The persons that reacted in one way or another were described as being vulnerable. The others, who were serene and relaxed, were described as being either used to being exposed to such “noise” or change (and especially easy to adapt to changing environments) or as being extremely alert.
The vulnerable people who got scared and reacted according to their emotion at the time, were people who were quite open, they were authentic people and very communicative.
The definition of the word:
exposed to the possibility of being attacked or harmed, either physically or emotionally; capable of or susceptible to being wounded or hurt, as by a weapon; open to moral attack, criticism, temptation;
I cannot say I am vulnerable or even have the courage to be vulnerable. Being vulnerable means so much more than open. It is being present, in the moment, living the NOW and accepting whatever happens in this moment. Being vulnerable is so intimate because it means you are willing to share your true self and not fear any potential criticism or harm or attack. It means to surrender yourself to the Universe entirely. To be at the hand of God, to be so serene and to have tranquility as your modus operandi.
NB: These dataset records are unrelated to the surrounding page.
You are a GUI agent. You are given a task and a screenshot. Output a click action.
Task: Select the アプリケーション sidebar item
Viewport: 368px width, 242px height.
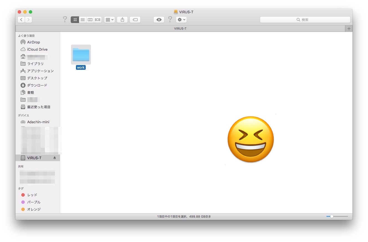point(40,71)
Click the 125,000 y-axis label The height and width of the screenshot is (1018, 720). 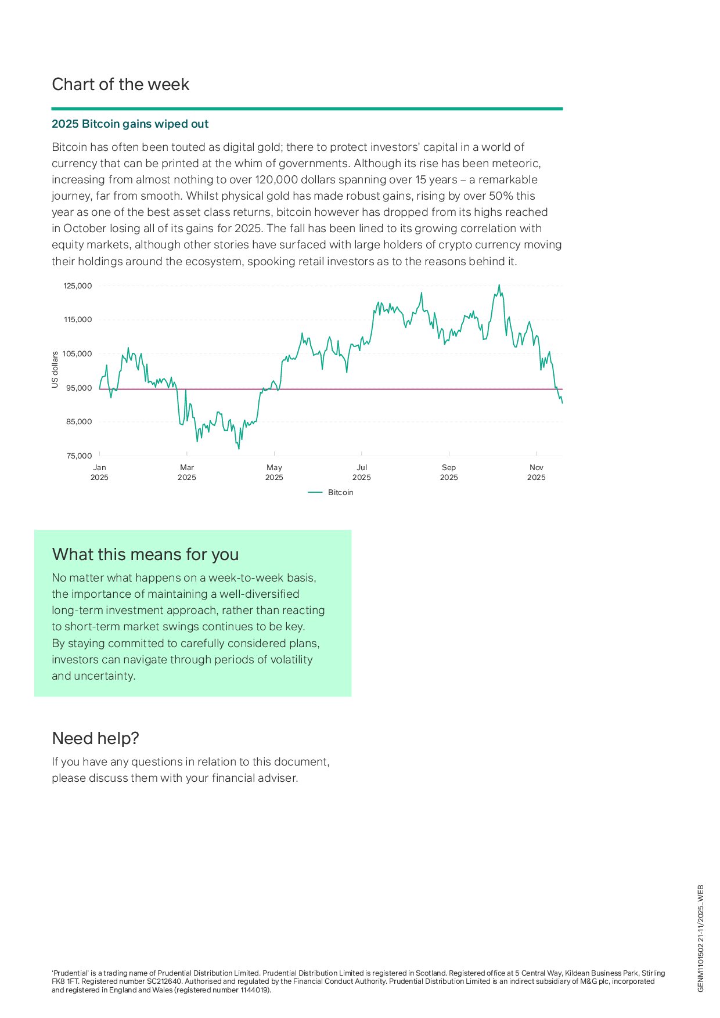(78, 286)
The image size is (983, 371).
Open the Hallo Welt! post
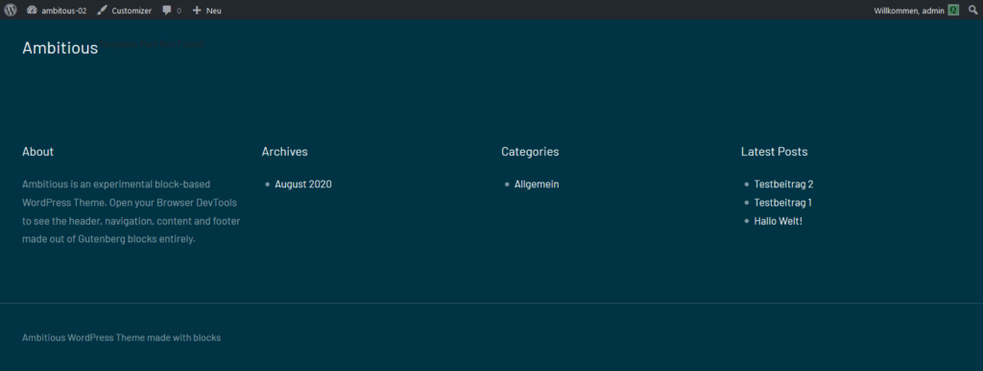(x=778, y=221)
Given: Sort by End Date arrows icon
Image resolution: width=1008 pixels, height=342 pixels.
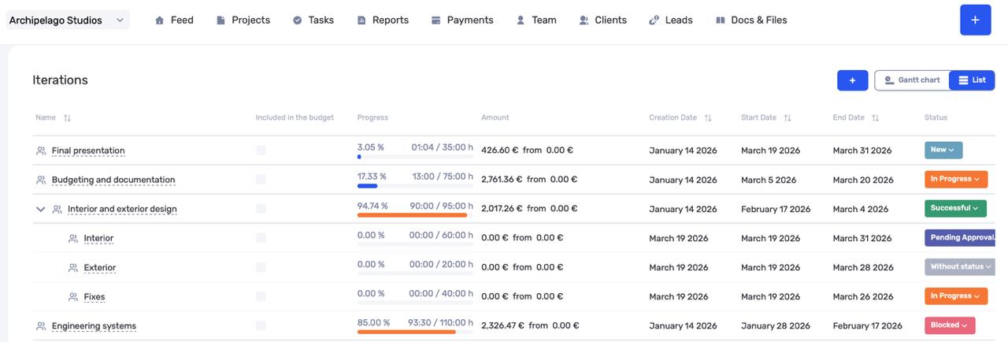Looking at the screenshot, I should (x=875, y=118).
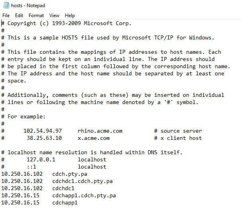
Task: Click the ::1 IPv6 loopback address
Action: tap(31, 167)
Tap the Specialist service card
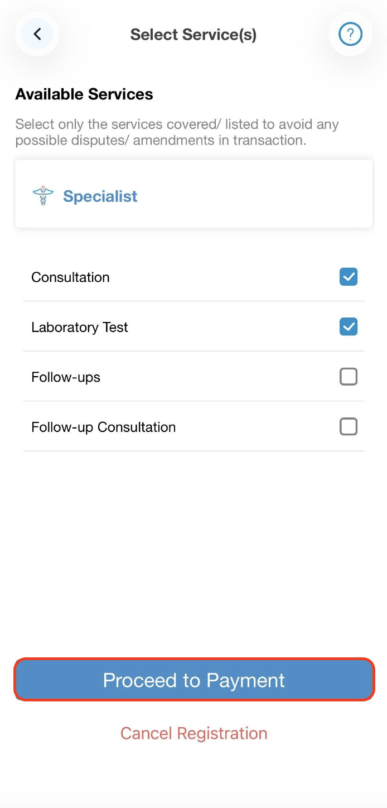387x808 pixels. 251,194
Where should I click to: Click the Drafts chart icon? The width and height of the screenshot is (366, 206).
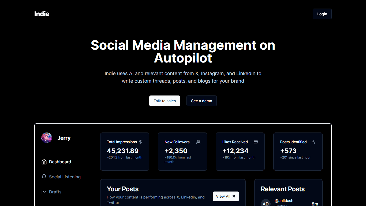click(44, 192)
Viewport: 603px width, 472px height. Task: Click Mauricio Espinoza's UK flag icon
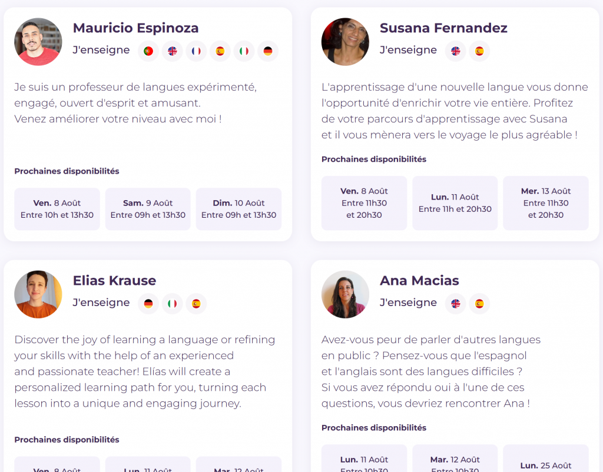point(173,51)

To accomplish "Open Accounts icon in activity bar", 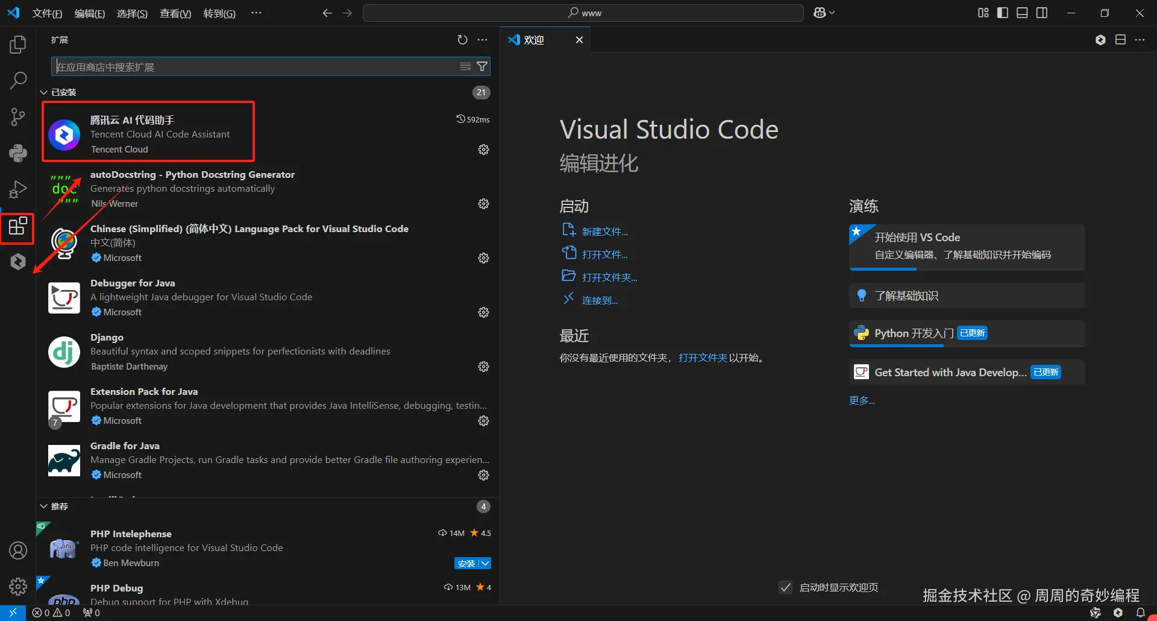I will point(18,550).
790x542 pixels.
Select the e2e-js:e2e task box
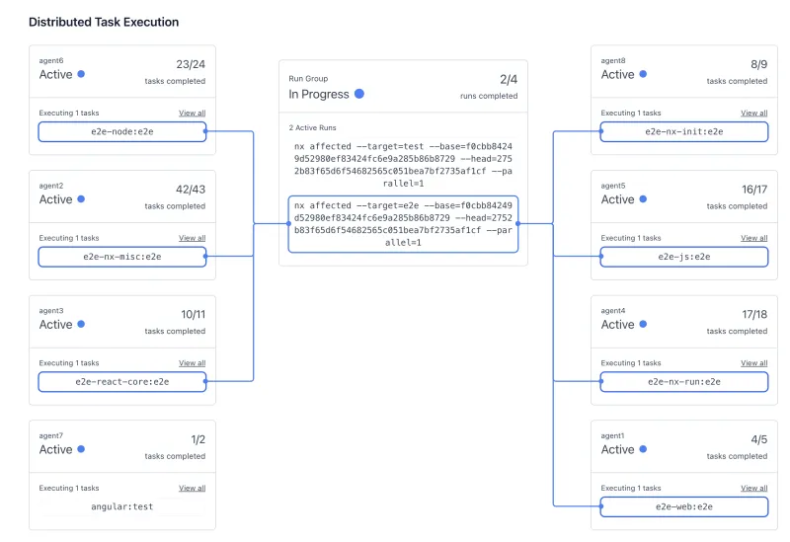684,257
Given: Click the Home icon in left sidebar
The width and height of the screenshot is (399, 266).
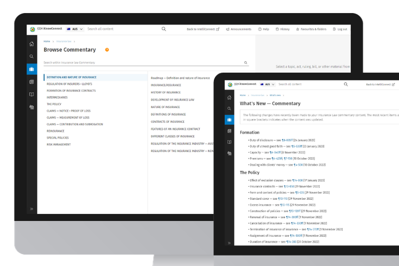Looking at the screenshot, I should tap(31, 44).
Being vulnerable is like going naked on the street. Accepting the gazes you receive, even if they are filled with hate, dislike or love and affection. It’s like having cellulite and wear shorts, and feel wonderful in your own skin. It means accepting your flaws, embracing your nature and your life. Your present life. It means to be one with the present moment.
Being vulnerable means revealing your authenticity. You are easily open to everyone and everything. You are the Yes type of person.
Being vulnerable most of all, it means you are courageous.
Choosing vulnerability means to love all your self. It means to reveal all of you, it means you do not worry so much and thus, are prone to more happiness. To experience more happiness and serenity. And that comes simply because you are open to it.
“When you start hiding things away, that’s when the darkness creeps up. Sunlight is the best disinfectant.” ~ Steve Kazee
When you are vulnerable, there is nothing that you hide from the world or from yourself. You don’t lie to yourself, you live according to your values and you are open for suffering. You do not hide your tears as they mean you had the courage to suffer.
“Because true belonging only happens when we present our authentic, imperfect selves to the world, our sense of belonging can never be greater than our level of self-acceptance.” ~ Brené Brown
I have always been mysterious to the world. When people meet me, can think 3 things: either I am mysterious or playing mysterious or I am shy or I am full of myself. And although shyness would be a trait I have, it does not define me. As soon as I gain confidence in whatever I perform, I am powerful. However, shyness is a self defense mechanism in a way, because it actually shows that I am afraid of opening up, being fearful of not showing perfectionism, so in a way it is displaying my true nature of not being perfect, first of all (and wishing to achieve it) and the fact that I am not open or vulnerable. I am not showing my authenticity.
I play it safe. And when I read this…
“A ship in port is safe, but that’s not what ships are built for.” ~ Grace Hopper
… I knew that was me. I am very cautious, very careful, and I tend to calculate and control myself a lot. Because I am afraid of who I can be, say or of what might happen if I do that. I tend to avoid complications. I want it easy, fun, fast. I am not tranquil.
We are all careful and controlling in our own ways. The real challenge is to not let that trait rule our entire life. There are circumstances in life when we must choose that attitude. And there are moments in life when we need to let go.
I am letting go.
I want to show more of myself and share more of what I think and believe. And this is why this blog/site exists.
“unzip the casing of your personality and let that inner layer feel the air. smart warm life.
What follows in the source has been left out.